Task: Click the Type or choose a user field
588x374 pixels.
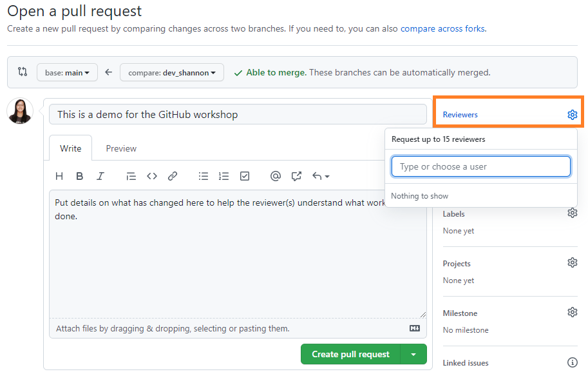Action: (x=480, y=166)
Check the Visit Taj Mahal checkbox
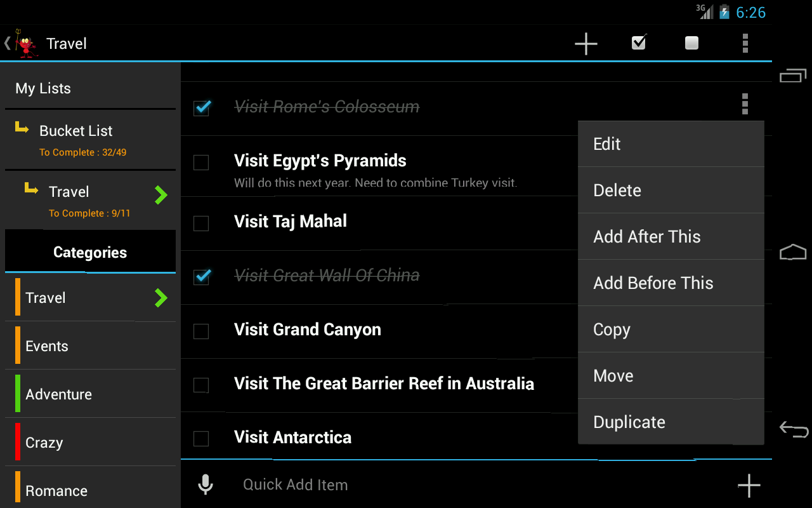This screenshot has width=812, height=508. click(x=201, y=224)
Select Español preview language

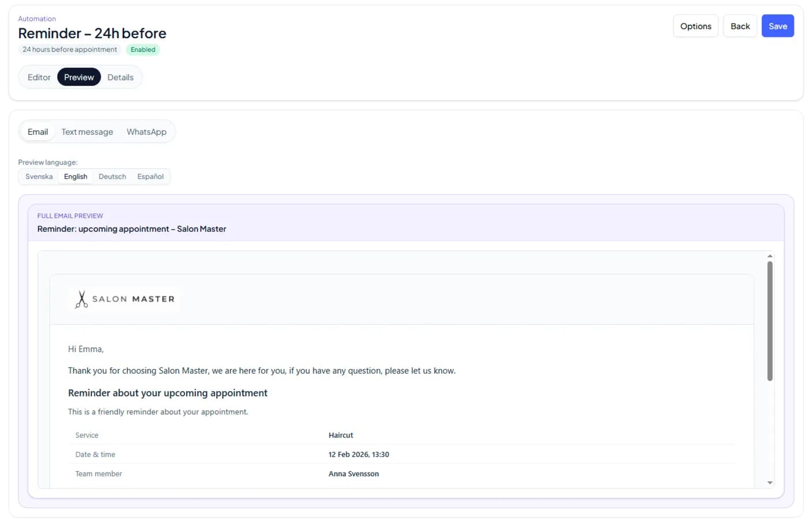150,177
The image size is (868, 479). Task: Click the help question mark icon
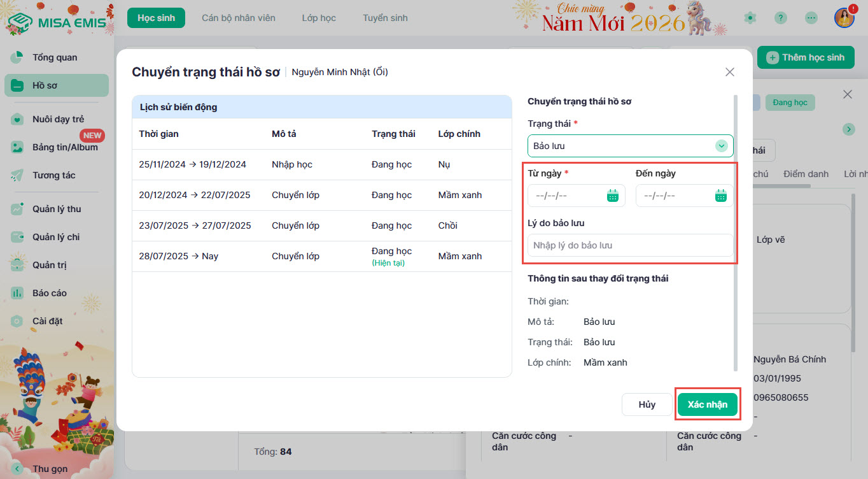781,18
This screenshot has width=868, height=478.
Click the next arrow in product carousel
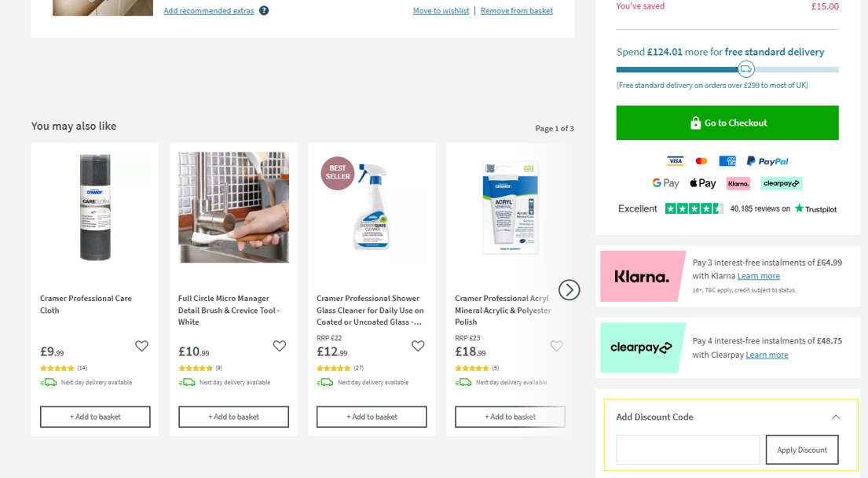(x=570, y=290)
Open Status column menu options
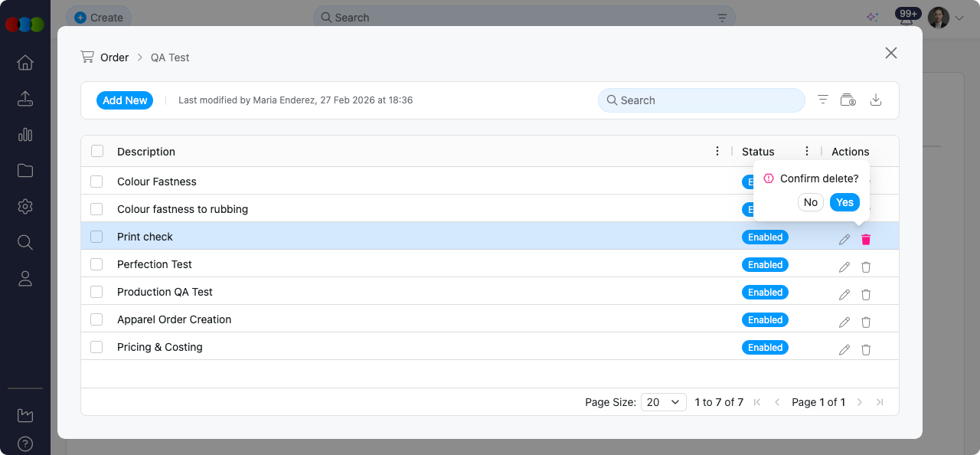This screenshot has width=980, height=455. pos(807,151)
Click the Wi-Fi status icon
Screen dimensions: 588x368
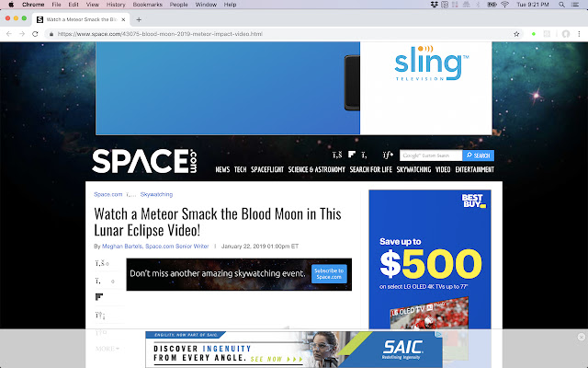(504, 5)
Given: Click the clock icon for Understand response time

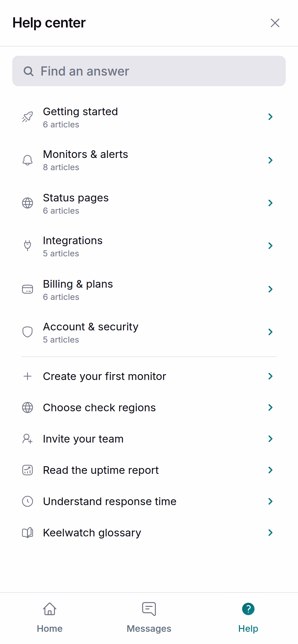Looking at the screenshot, I should tap(28, 501).
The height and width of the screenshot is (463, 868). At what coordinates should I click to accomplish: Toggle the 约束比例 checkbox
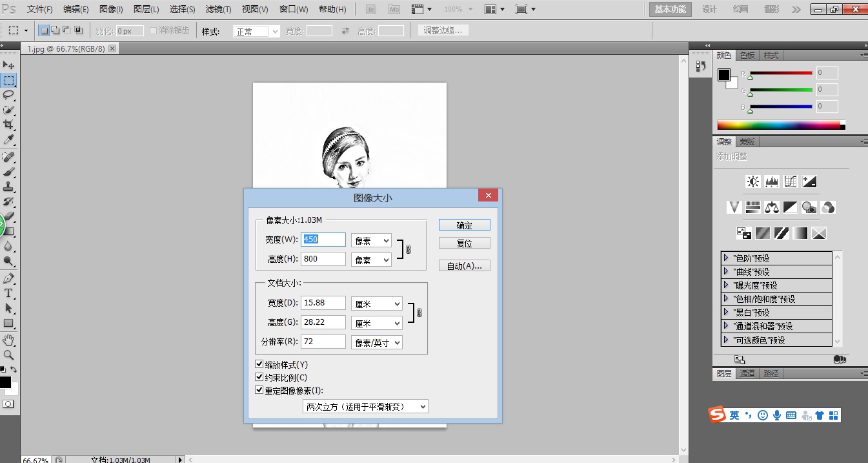click(x=259, y=378)
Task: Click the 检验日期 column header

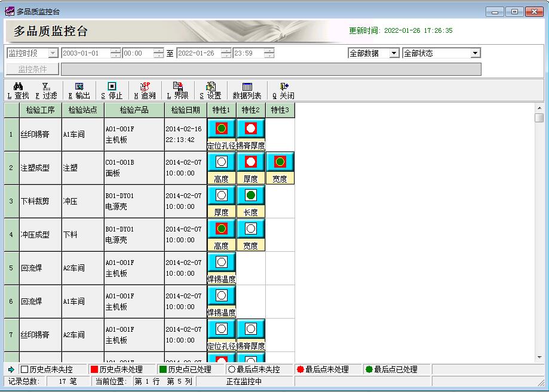Action: click(185, 110)
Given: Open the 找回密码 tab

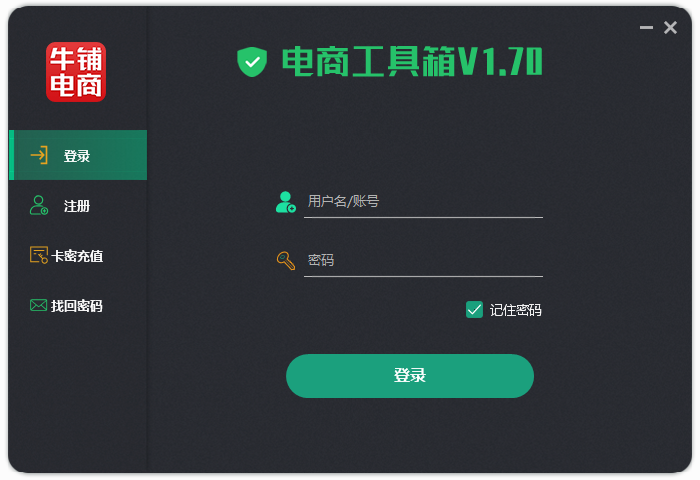Looking at the screenshot, I should coord(78,305).
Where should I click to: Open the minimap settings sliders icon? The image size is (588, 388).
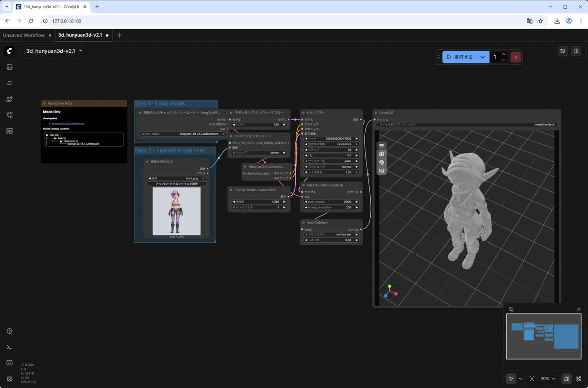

EXERCISE AIM
Please retype, exactly and with the pictures left out, the lines from the line containing "588x374 pixels." through the last line of the records above.

WRITTEN ANSWER
588x374 pixels.
Action: (x=480, y=166)
Check the Visit Taj Mahal checkbox
This screenshot has width=812, height=508. click(x=201, y=224)
Select Español preview language

150,177
The image size is (868, 479). Task: Click the help question mark icon
781,18
This screenshot has width=868, height=478.
Click the next arrow in product carousel
(x=570, y=290)
Open Status column menu options
This screenshot has width=980, height=455. pos(807,151)
Click the Wi-Fi status icon
Screen dimensions: 588x368
(504, 5)
Given: Click the clock icon for Understand response time

Looking at the screenshot, I should tap(28, 501).
The height and width of the screenshot is (463, 868). At what coordinates should I click to accomplish: Toggle the 约束比例 checkbox
click(x=259, y=378)
Task: Click the 检验日期 column header

Action: click(185, 110)
Given: Open the 找回密码 tab

Looking at the screenshot, I should coord(78,305).
Where should I click to: Open the minimap settings sliders icon? The image size is (588, 388).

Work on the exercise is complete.